Notifikasi dini ini dapat membantu pemilik usaha untuk mengurangi kerugian. Misalnya, sistem mengirim notifikasi teks saat mendeteksi kebocoran di sistem saluran air gedung. Begitu menerima notifikasi, pemilik dapat langsung mengunci saluran air dari jauh, atau juga bisa datang sendiri ke tempat, sehingga kerusakan bisa diminimalisir. Rekaman video yang dapat di-download ke perangkat genggam juga dapat membantu perusahaan mendapatkan kembali barang mereka yang dicuri.
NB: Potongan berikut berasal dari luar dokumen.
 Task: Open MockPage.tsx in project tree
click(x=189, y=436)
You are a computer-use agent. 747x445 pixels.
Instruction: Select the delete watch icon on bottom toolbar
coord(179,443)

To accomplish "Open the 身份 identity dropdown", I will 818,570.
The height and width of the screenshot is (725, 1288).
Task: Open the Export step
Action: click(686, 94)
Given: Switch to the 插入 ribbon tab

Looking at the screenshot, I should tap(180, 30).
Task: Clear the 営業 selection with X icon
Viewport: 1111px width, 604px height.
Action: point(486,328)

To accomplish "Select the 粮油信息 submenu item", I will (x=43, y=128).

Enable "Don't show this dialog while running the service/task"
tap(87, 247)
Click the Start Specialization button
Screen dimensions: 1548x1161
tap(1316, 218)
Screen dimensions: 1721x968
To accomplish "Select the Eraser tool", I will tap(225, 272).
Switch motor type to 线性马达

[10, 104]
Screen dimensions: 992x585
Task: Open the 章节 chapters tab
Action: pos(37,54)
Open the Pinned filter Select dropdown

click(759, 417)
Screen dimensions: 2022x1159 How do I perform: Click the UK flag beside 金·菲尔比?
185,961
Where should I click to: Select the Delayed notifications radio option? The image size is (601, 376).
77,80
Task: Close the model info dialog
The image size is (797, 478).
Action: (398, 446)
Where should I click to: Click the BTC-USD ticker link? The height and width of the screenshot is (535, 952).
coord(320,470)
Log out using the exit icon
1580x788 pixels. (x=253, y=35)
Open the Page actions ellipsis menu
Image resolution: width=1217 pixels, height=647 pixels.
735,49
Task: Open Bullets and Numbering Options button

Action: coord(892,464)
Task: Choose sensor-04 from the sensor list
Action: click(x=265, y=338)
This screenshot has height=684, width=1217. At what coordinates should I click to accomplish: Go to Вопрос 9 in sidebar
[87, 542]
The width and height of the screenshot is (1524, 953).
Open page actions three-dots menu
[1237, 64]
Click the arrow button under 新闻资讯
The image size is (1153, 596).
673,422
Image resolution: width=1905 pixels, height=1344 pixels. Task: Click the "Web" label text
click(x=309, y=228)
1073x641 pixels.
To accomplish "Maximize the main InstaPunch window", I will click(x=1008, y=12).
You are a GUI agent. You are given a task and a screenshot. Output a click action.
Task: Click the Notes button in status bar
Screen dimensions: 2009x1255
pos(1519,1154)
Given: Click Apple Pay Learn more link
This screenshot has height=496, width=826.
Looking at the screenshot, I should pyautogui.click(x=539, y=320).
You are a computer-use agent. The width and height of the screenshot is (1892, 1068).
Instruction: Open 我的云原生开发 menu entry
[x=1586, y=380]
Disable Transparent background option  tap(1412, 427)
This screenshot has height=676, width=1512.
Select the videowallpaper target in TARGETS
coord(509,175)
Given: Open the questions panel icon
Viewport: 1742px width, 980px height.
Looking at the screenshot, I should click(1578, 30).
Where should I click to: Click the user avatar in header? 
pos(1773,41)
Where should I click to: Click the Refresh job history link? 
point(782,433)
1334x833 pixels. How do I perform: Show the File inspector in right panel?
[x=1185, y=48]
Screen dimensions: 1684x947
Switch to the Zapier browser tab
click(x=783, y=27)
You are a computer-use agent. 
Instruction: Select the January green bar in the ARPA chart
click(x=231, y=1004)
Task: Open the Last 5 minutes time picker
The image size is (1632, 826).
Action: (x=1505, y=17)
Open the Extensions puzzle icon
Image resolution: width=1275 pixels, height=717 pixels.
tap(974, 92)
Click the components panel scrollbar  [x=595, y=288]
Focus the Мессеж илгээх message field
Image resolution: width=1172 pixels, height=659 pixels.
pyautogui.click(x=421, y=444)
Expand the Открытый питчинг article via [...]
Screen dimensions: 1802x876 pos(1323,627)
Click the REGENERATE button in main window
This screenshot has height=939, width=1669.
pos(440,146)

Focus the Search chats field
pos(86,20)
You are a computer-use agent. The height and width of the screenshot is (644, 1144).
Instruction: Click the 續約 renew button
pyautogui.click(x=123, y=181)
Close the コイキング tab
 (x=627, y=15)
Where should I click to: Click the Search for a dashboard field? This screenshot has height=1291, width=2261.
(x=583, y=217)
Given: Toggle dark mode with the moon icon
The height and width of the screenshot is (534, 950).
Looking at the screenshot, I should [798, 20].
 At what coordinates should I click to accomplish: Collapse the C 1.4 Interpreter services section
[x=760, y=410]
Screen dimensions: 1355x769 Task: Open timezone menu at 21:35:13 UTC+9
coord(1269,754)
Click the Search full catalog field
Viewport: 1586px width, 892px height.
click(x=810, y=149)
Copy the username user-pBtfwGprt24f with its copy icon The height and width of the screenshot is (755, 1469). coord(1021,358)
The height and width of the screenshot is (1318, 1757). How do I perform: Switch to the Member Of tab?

Perusahaan pembuat kopi di Portland, Oregon menerapkan sistem seperti ini. Beberapa minggu setelah dipasang, sistem merekam video pencuri sedang menggondol perangkat bernilai ribuan dolar. Pemilik men-download video, mengirimnya ke polisi, dan mem-posting ke media sosial. Hasilnya, investigasi kriminal penuh pun dilakukan.

Perusahaan-perusahaan asuransi berebut klien yang memakai sistem keamanan jarak jauh seperti ini, terutama usaha yang memiliki atau menjual barang-barang yang menarik bagi pencuri, seperti perhiasan, elektronik, obat-obatan, atau beberapa bahan bangunan seperti tembaga.

Perusahaan juga bisa mengurangi kerugian dan premi asuransi dengan memakai teknologi telematik dengan kendaraan mereka. Perangkat-perangkat ini mengirimkan informasi secara langsung mengenai pemakaian kendaraan, seperti informasi mengenai kecepatan, waktu, dan lokasi mengemudi. Perusahaan dapat memakai data ini untuk memonitor kerja pengemudi mereka dan menentukan pelatihan dan insentif berdasarkan data ini.

Misalnya, pengemudi yang selalu melebihi batas kecepatan yang ditentukan mungkin melakukannya karena terdesak untuk sampai di tujuan secepat mungkin, baik karena alasan upah atau evaluasi. Akibat dari hal ini, kecelakaan mungkin lebih sering terjadi dan akibatnya lebih parah. Dengan informasi ini, manajemen mungkin memutuskan untuk memberi reward kepada pengemudi berdasarkan jumlah kilometer tanpa kecelakaan. Diharapkan ini dapat mengurangi jumlah kecelakaan dan menurunkan harga premi asuransi kendaraan perusahaan.

Teknologi GPS juga dapat membantu perusahaan melacak mobil ataupun trailer yang dicuri, sehingga tidak perlu melakukan klaim asuransi. Selain itu, jika seorang pengemudi mengalami kecelakaan atau luka, dengan GPS perusahaan bisa menemukan kendaraan dan pengemudinya dengan cepat dan mengirim respons darurat ke tempat kejadian dengan lebih cepat pula. Ini meningkatkan keselamatan dan kesejahteraan pekerja dan dapat mengurangi biaya Kompensasi Pekerja.

Beberapa perusahaan asuransi menawarkan diskon untuk perusahaan yang menerapkan pelacak GPS. Telogis melaporkan bahwa diskon premium berkisar dari 18 sampai 33 persen.

Teknologi menjadi lebih penting untuk kehidupan kita. Dengan app dan perangkat, perusahaan dapat menikmati keuntungannya.